==== 提供文章 ====

2023年08月04日 13時17分02秒 | 数学のお話

 前回の記事に寄せられたコメントに、素数は”他人の介入を許さない孤高な数”とあった.つまり、素数と同じ孤高の数学者が憑かれるのも当然ではある。そんな私もどちらかと言えば、孤独の人間なので素数に惹かれるのだろう。
 一方で、そんな魅惑的な素数ですが、13や17の様に悪魔的な側面を持つ。呪われた数とまでは言わないが、長年忌み嫌われ続けた負の歴史を持つ。
 しかし、近年の盛んな素数の研究が素数を忌み嫌った人類と素数の間を取り持ってくれてるような気もする。
 しかし、素数の研究が悪魔へ乗り口だとしたら?我々人類はネズミの様に素数を理解出来ないまま、死に絶えた方が平和なのだろうか?
 それとも”周期ゼミ”の様に(難しい)素数を理解し、生存戦略に役立てた方が正しい選択なのだろうか?いや、旅やグルメやSNS三昧で安易な人生を送ってた方が・・・

 前回は素数の基本の基を紹介しましたが、今回は素数の歴史と素数に憑かれた数学者達の物語です。


素数に憑かれた数学者たち(前半)

 素数の歴史は素数に魅せられた数学者たちの歴史でもある。
 素数の一番の疑問は、素数の出現が延々と続くのか?それともいつかは終りが来るのか?という事に尽きる。つまり、素数の出現確率はゼロに収束するのか?いや収束しないのか?
 突き詰めれば、素数の個数は無限なのか?有限なのか?
 ここで有名なのは、(以下に示す)紀元前300年頃の数学者であるユークリッドが著した「原論」による”素数は無限に存在する”事の証明である。2千年以上も前に記録されたものですが、この証明は数学的には十分ではない。
 「原論」の第9巻に載ってる証明を忠実に訳せば、”a,b,…,k を任意に与えられた素数のリストとする。この時、p=a×b×⋯×kに1を加えた数p+1は素数であるか、合成数(素数の積)のいずれかである。
 もし素数であれば、最初のリストに含まれない素数が得られた事になる。素数でなければ、何らかの素数pで割り切れるが、そのpは最初のリストには含まれない。なぜなら、リスト中の素数はpを割り切るので、p+1を割り切る事は不可能だからだ。故に、任意の素数のリストからリストに含まれない新たな素数が得られるので、素数は無数に存在する”

==== 表示データ ====

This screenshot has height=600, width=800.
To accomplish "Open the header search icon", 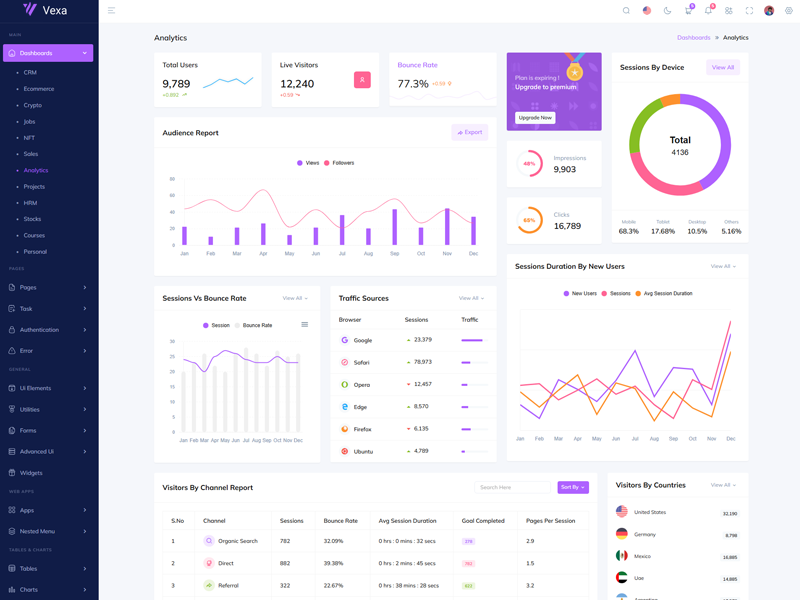I will pos(627,11).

====

短い課題 —
素数についての文章の「素数の歴史は素数に魅せられた数学者たちの歴史でもある。」から「明は数学的には十分ではない。」までの部分を、「ユークリッド」を「エウクレイデス」に差し替えて書き直すこと。

出力 —
素数の歴史は素数に魅せられた数学者たちの歴史でもある。
 素数の一番の疑問は、素数の出現が延々と続くのか?それともいつかは終りが来るのか?という事に尽きる。つまり、素数の出現確率はゼロに収束するのか?いや収束しないのか?
 突き詰めれば、素数の個数は無限なのか?有限なのか?
 ここで有名なのは、(以下に示す)紀元前300年頃の数学者であるエウクレイデスが著した「原論」による”素数は無限に存在する”事の証明である。2千年以上も前に記録されたものですが、この証明は数学的には十分ではない。